Kısaca “medya sektörü” denilen yerde kadınlara “yer olmadığını” olsa da nasıl çalıştırıldığını, hadi çalıştırılsa da ne zorluklarla hangi zihniyetle çalıştırıldığını biliyoruz. Zaten konuştuğumuz, nasıl üstesinden geliriz diye düşündüğümüz, yüzleştiğimiz ve mücadele ettiğimiz bir alan medya... Bu konuyla ilgili araştırıldığında İnternet ortamında birçok çalışma, rapor bulabilirsiniz.
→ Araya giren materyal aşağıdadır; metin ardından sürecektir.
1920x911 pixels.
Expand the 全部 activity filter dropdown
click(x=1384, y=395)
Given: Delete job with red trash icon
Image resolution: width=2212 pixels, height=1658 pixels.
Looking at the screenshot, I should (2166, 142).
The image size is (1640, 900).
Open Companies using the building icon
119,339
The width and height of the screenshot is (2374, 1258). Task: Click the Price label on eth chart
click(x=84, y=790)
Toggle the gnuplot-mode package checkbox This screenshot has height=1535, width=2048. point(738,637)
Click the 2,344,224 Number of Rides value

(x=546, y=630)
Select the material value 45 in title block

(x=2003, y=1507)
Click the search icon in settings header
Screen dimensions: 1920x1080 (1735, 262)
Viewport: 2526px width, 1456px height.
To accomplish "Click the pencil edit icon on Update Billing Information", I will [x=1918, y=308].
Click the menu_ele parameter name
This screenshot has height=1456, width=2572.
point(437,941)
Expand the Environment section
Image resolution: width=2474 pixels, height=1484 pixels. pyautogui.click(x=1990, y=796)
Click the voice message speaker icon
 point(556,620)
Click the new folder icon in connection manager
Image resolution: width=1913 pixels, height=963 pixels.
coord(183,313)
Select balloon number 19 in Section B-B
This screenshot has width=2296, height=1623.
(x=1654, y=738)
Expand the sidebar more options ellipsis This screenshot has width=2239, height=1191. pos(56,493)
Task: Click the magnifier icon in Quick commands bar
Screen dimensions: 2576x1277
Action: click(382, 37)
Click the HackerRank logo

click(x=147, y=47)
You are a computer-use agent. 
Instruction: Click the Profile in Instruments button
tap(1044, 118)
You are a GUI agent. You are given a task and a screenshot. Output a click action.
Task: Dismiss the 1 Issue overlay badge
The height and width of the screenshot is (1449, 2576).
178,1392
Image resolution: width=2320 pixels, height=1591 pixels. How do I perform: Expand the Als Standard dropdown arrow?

Haber programlarında kadın spikerlerin konumundan, haberle bağına kadar bir çok eleştiri, bizzat kadınların kaleminden zaten yapılıyor. Kadın spikerlerin ekranlarda nasıl yer aldığı belli. Bu konu zaten mücadele alanı olarak önümüzde duruyor.  
Ancak, “Çalışan kadın fuhuşa ortam yaratır” lafından “erkeklerin kadın spiker izlemesi caiz değildir”e gelinen süreçte, cümlelerin içindeki “kadının” az önce sayılanlarla ilgisi yok. Zaten bu cümlelerde “kadın” da yok! Kendini her şeyin üzerinde tutan erkeklik, bir gömlek ve ceketle ekrana çıkıp günün gelişmelerini özetleyen kadın spikerlerden etkilenen bir cinsellikten söz ediyor. Bu sözlere “Ben cinsel obje değilim” diyerek tepki gösterenler oldu. Lakin bir kez daha tekrarlamakta yarar var. Sadece kadınlar için değil erkekler için de hakaret sayılacak bu açıklamada, “kadın” denince aklına seks gelen zihniyetin yansıması sokakta “tecavüz- şiddet” bilançolarıyla karşılık buluyor.
Kadını yaşam alanlarından, sosyal yaşamdan, iş hayatından dışlayan bu zihniyet, muhafazakarlık adı altında hükümet politikalarıyla da karşımıza çıkıyor. Annelik kariyerlerinin allanıp pullanarak anlatılması, birinci çocuktan üçüncü çocuğa yardım adı altında “doğurun biz zaten bakarız” alt yazılarıyla açıklanan istihdam paketleri kadınlara hep aynı şeyi fısıldıyor. “Eve kapanın, çocuk doğrun, evinizde çalışın ama sokakta gözümüzün önünde olmayın... İşimizi yapın arkamızı toplayın.”

AKLINA BİR ŞEY TAKILMASIN

Bu arada neyse ki erkekleri haber sunarken izlememizde bir sakınca yok! Çünkü kadınlar ancak içine üç harfliler kaçınca sevişebilir. Onun dışında kendini bilen ve mukayyet olan bir kadından asla böyle bir eylem bekleyemezsiniz. Kadın cinselliğini yaşarken annelik gibi kutsal bir göreve nail olmayı hedeflediği için esas olan kutsal görevin tohumlarının atılması.
Şimdi demem o ki... “İyi akşamlar sevgili izleyiciler” diye seslenirken saygımızdandır... Kimsenin aklına bir şey takılmasın. Yarın yine aynı saatte buluşmak isteğimiz de haberlerden Türkiye’nin gündeminden haberiniz olsun. Kim ne derse desin nasıl isterse istesin kadınlar bu ülkede haberin en önünde olmaya devam edecek. Sergide, basın toplantısında, sokakta, eylemde kadınlar haberin peşinden koşmaya devam edecek. Ekranlarda kadınlar saat başlarında yine “sevgili izleyicilerle” başlayan bültenlerinde çoğalmaya devam edecek.
Tüm bunları yaparken anne olmak da bizim tercihimiz. Ayrıca yine tüm bunları yaparken anne olanlar da aldığımız ücretler dahil, çocuğu nereye bırakacağız, kreş yok, bakacak kimse yok, ihtiyaçlar çok sıkıntılarına rağmen çocuklarımızı istediğimiz gibi yetiştirmeye devam edeceğiz!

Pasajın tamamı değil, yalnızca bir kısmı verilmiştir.